Uma liderança da área denunciou que, durante a retomada do Seringal, o tenente da PM e comandante da corporação do município de Boca do Acre (AM), Bruno Almeida, levou para a delegacia a esposa de um morador da área, chamado Gilson. No órgão público, diante de várias pessoas, ele teria agredido a mulher, que está grávida, com tapas em seu rosto. Há também a denúncia sobre um menino, menor de idade, que mesmo não estando no local da ocupação, foi levado à delegacia, onde também teria sido agredido pela polícia.

Pedro Batista, do Seringal Novo Natal, que estava com o amigo Claudemir em uma moto no Ramal do Garrafa, distante 17 quilômetros de onde residem, relata algumas violências que sofreram de policiais e capangas da fazenda:

Eles pularam na moto, nos agrediram e derrubaram com muita violência.

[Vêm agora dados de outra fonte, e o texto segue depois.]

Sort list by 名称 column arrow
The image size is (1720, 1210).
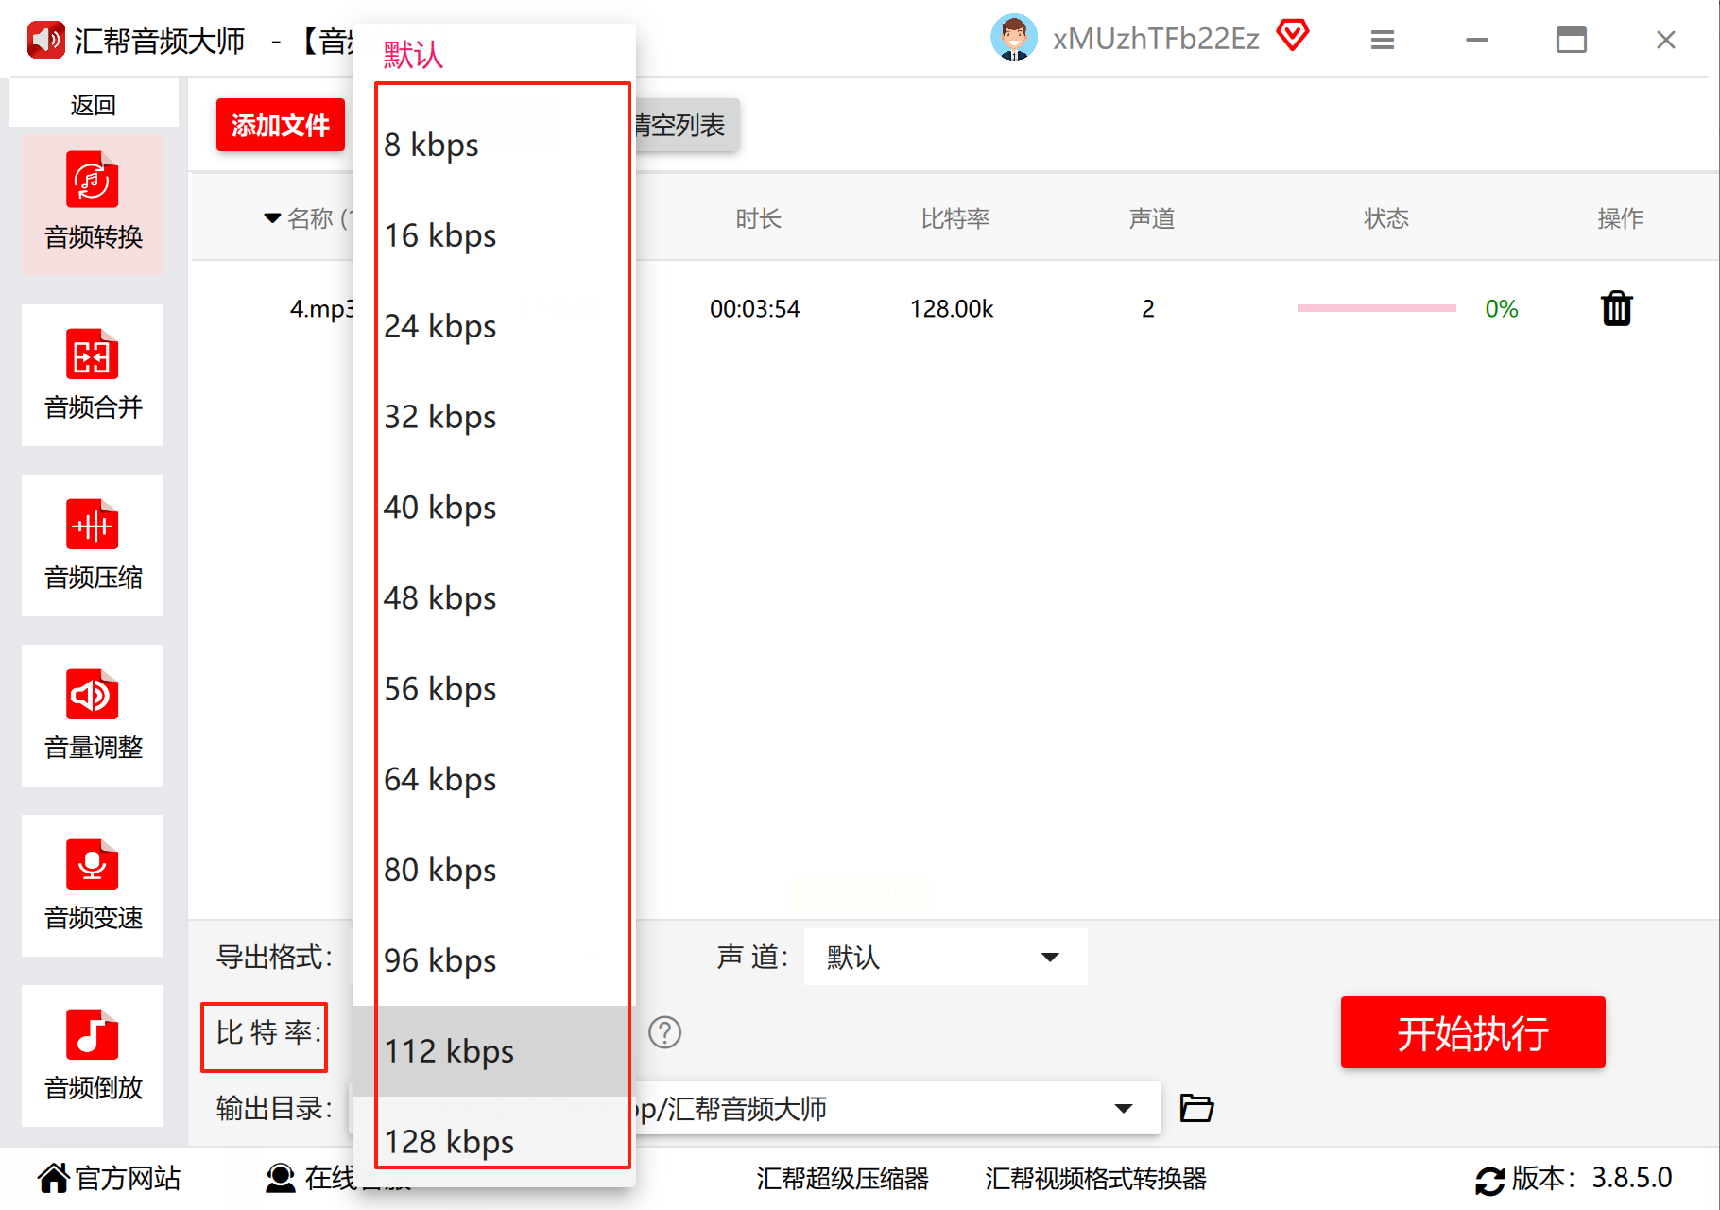coord(272,218)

Fui vítima de muita agressão física e moral, chutes, pontapés e palavras de baixo calão.

Em um momento falei aos policiais que estava vazando combustível da moto, mas os policiais pegaram o capacete e destruíram parte dela. Eles também bateram muito em mim, me algemaram e botaram eu para correr enquanto atiravam no chão. Quando chegamos na beira da estrada, me deram mais pontapés e continuaram a disparar tiros no chão, e diziam que esperavam o tenente chegar para me dar choques e que queriam pegar o Paulo, uma importante liderança local.

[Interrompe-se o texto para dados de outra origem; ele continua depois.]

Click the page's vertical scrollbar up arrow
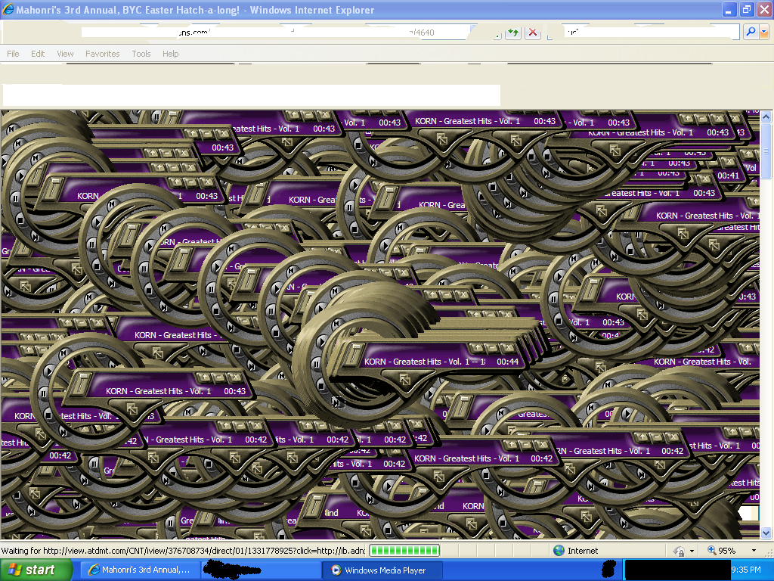The width and height of the screenshot is (774, 581). coord(766,117)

Meu amigo Claudemir toma remédio controlado. Ele desmaiou duas vezes e teve várias convulsões. Fez suas necessidades fisiológicas nas roupas, mas os policiais não  permitiram ele fazer a higienização. Foi muita tortura que sofremos.

Histórico

Esta área, historicamente, bem como quase todo o sul do Amazonas, é palco de muita violência. No Seringal Novo Natal, desde o ano de 2015 as famílias vivem em constante tensão e sofre vários processos de criminalização. Na localidade já ocorreram ameaças de morte, mais de 70 prisões, expulsões, espancamentos, violência psicológica e incêndios de casas e barracos. 

Além disso, inúmeros crimes ambientais já foram cometidos por fazendeiros locais no Seringal, tais como: aterro de nascentes de água, desmatamento ilegal e pulverização aérea e terrestre de agrotóxico, o que tem causado doenças nas pessoas, nos animais, a contaminação das águas e matado plantações da comunidade.

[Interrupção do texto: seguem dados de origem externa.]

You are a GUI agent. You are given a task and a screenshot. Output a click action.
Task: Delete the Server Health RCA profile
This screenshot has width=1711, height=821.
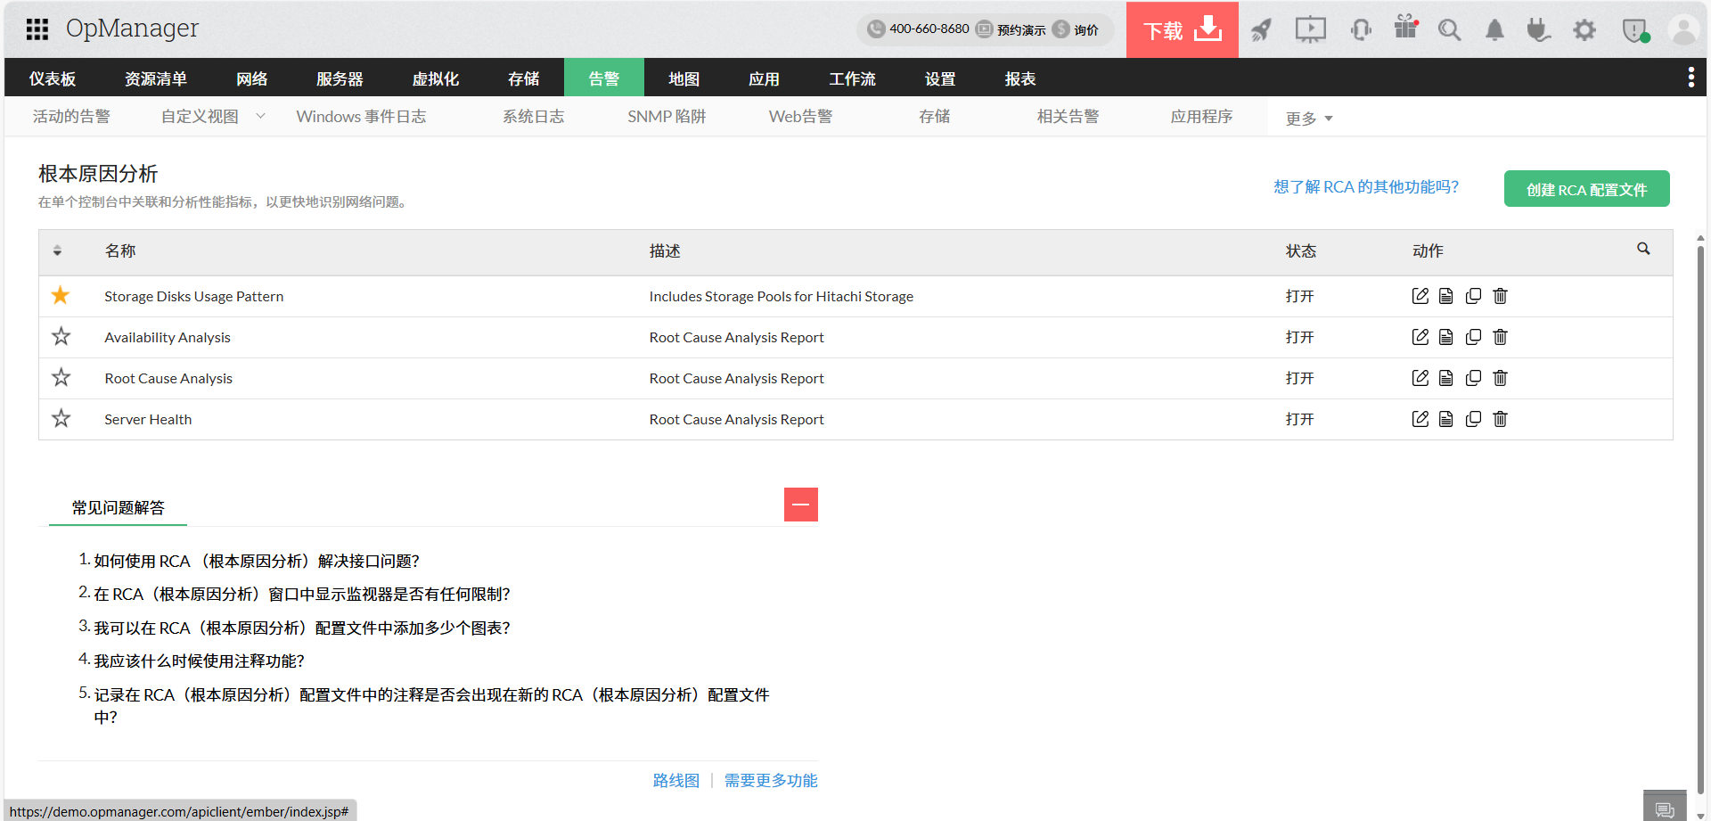tap(1500, 419)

Conforme mapas e levantamentos realizados nos cartórios, a Fazenda Palotina está dentro do Seringal Novo Natal. Todavia, em dezembro de 2018, o Incra realizou um levantamento na área – do qual a CPT discorda da metodologia utilizada – sem nenhum acompanhamento das famílias e nem de organizações sociais, o que gera inúmeras discordâncias e dúvidas em relação a esse processo. Nesse estudo, o órgão afirma que a fazenda está dentro do Seringal Santa Filomena, e com isso a área estaria no município de Boca do Acre (AM). Isso faria com que a área deixasse de ser uma gleba federal e se tornasse estadual.